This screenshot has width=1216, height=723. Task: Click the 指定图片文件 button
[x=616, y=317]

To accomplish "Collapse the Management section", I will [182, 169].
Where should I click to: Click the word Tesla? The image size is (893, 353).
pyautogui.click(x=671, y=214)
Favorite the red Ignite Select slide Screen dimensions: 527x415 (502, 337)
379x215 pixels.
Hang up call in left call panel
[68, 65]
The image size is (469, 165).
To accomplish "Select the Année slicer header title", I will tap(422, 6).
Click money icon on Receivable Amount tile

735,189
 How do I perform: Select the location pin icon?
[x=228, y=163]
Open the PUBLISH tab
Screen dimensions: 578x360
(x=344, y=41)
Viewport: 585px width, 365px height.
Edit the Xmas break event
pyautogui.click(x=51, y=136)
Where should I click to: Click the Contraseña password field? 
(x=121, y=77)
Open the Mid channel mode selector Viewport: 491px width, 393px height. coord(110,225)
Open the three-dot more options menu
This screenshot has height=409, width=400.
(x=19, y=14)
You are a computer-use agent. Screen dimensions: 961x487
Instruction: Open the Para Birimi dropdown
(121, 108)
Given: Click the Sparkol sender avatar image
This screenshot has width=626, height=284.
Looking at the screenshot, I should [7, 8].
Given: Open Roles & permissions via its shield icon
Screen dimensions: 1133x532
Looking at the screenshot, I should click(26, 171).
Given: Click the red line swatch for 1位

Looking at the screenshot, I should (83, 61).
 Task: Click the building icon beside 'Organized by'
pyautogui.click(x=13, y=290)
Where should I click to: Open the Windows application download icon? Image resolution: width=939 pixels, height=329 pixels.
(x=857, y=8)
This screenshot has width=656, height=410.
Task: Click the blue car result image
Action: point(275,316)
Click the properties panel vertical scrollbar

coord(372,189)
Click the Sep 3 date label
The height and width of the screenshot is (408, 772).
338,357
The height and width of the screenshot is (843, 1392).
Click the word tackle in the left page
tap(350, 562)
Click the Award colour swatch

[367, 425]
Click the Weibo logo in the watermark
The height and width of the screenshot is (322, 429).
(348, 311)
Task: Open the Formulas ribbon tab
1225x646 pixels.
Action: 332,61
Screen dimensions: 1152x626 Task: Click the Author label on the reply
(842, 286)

++++++++++++++++++++

* Task item *
Once you find the line with "Where should I click to: Click the word" above, print it and every line after it up to and including the line with "The image size is (469, 165).", exactly as written and nothing else.

* Finished task *
Where should I click to: Click the word Tesla? The image size is (893, 353).
pyautogui.click(x=671, y=214)
Favorite the red Ignite Select slide Screen dimensions: 527x415 (502, 337)
379x215 pixels.
Hang up call in left call panel
[68, 65]
The image size is (469, 165).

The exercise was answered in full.